## What is required:
Line by line, count where the string "action" appears in the listing, then give the number of such lines alone.

## Dataset content:
○ ○ ○ ○

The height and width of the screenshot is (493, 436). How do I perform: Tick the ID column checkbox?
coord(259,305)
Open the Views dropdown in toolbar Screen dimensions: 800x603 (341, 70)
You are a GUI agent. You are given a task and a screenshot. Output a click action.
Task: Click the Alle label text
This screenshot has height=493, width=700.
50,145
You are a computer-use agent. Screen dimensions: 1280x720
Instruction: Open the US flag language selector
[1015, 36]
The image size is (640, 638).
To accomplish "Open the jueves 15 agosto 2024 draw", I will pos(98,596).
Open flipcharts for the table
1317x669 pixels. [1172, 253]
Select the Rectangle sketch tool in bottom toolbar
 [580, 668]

○ ○ ○ ○

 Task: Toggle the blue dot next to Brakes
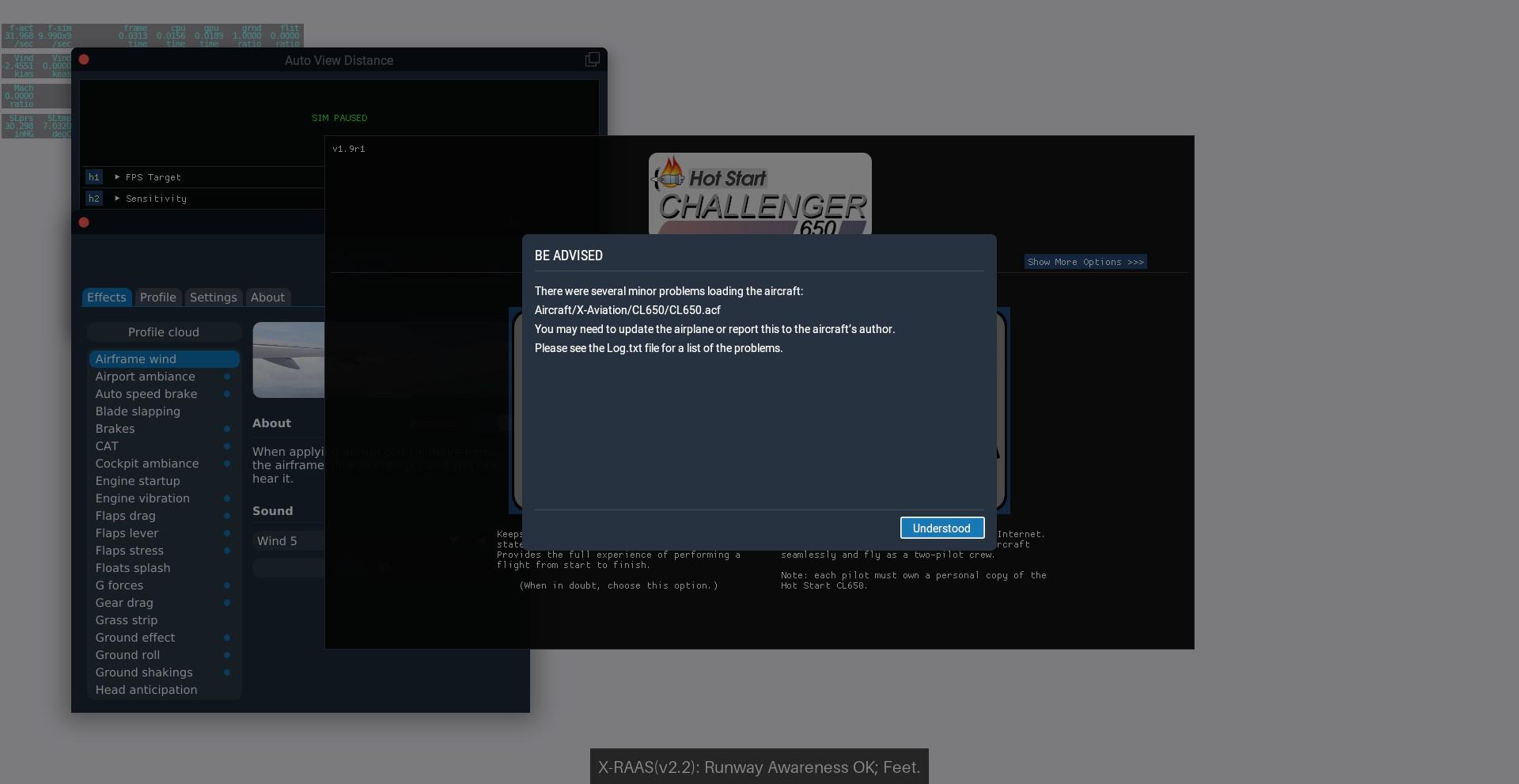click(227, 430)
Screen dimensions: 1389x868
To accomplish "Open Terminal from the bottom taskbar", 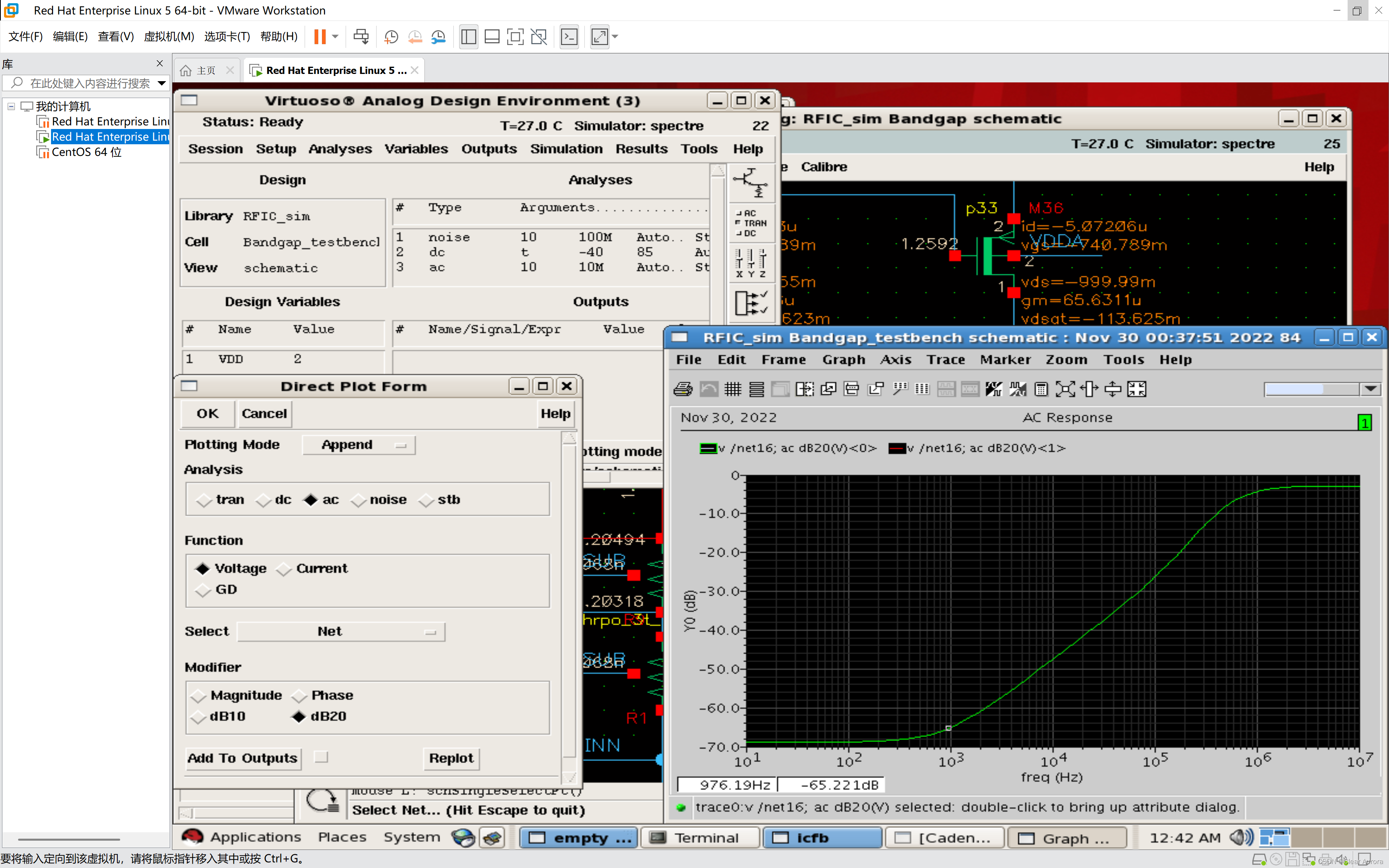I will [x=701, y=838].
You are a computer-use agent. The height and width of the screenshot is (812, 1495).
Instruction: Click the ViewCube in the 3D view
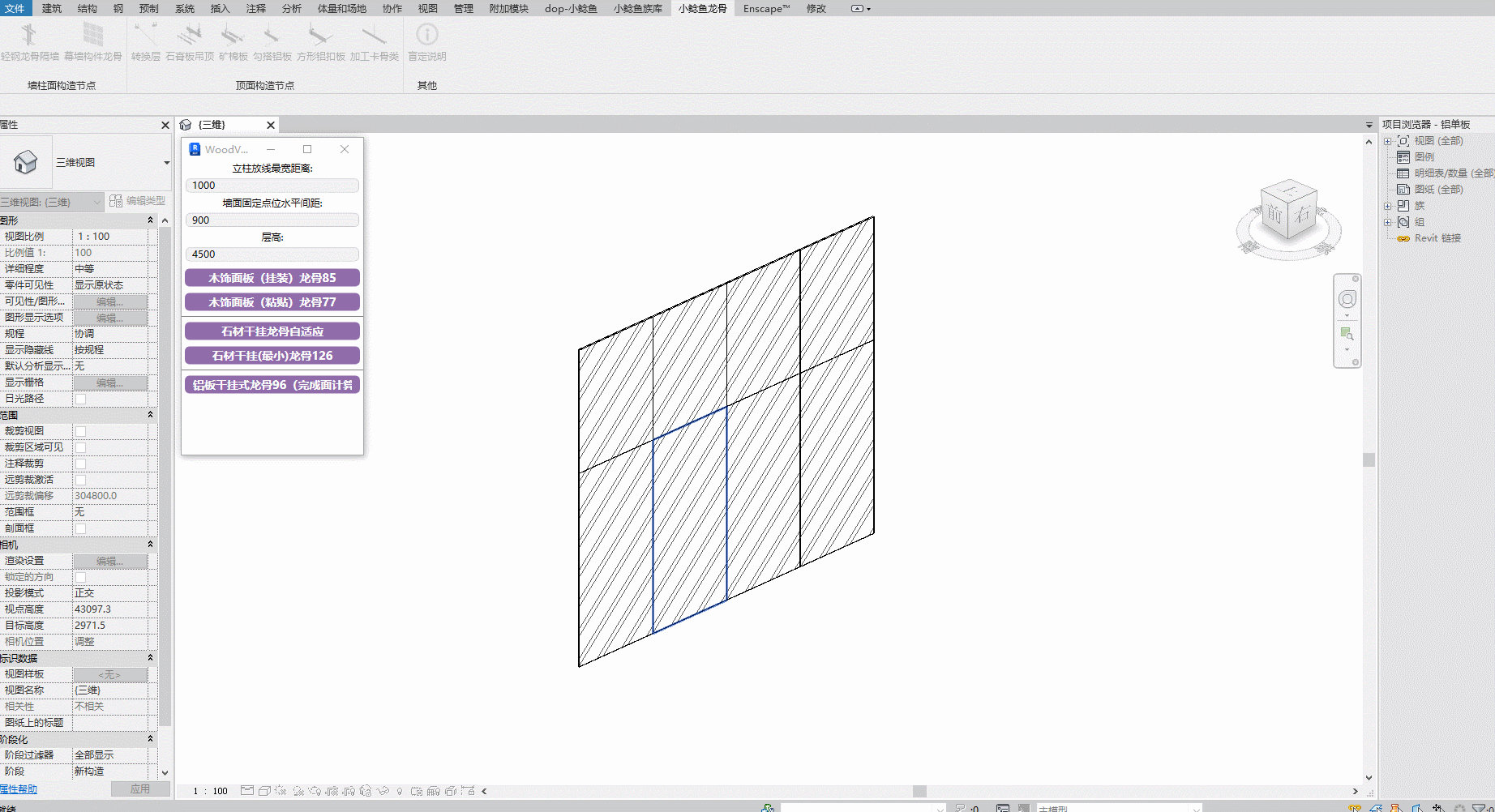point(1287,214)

○ ○ ○ ○

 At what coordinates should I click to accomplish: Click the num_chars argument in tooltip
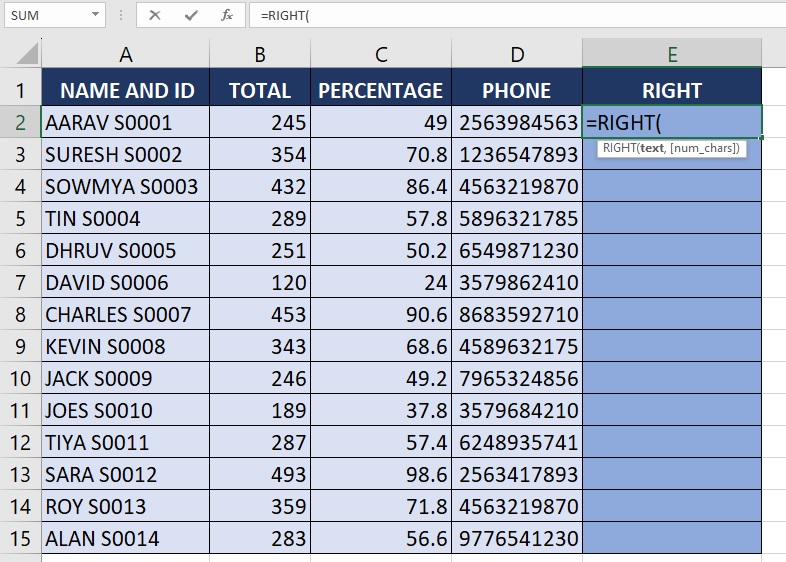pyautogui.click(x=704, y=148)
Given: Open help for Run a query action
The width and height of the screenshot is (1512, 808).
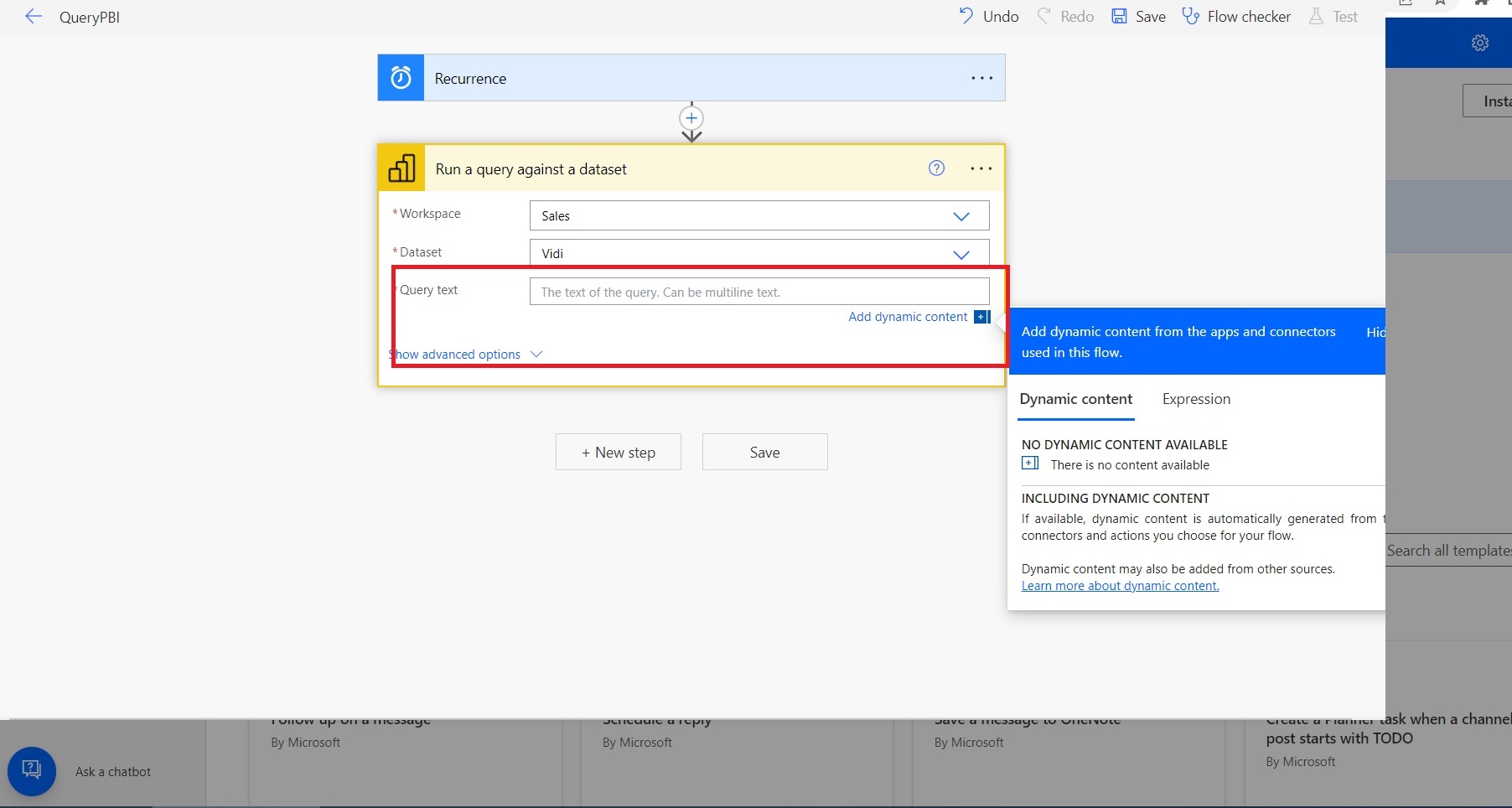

○ ○ ○ ○

## Solution for this task:
2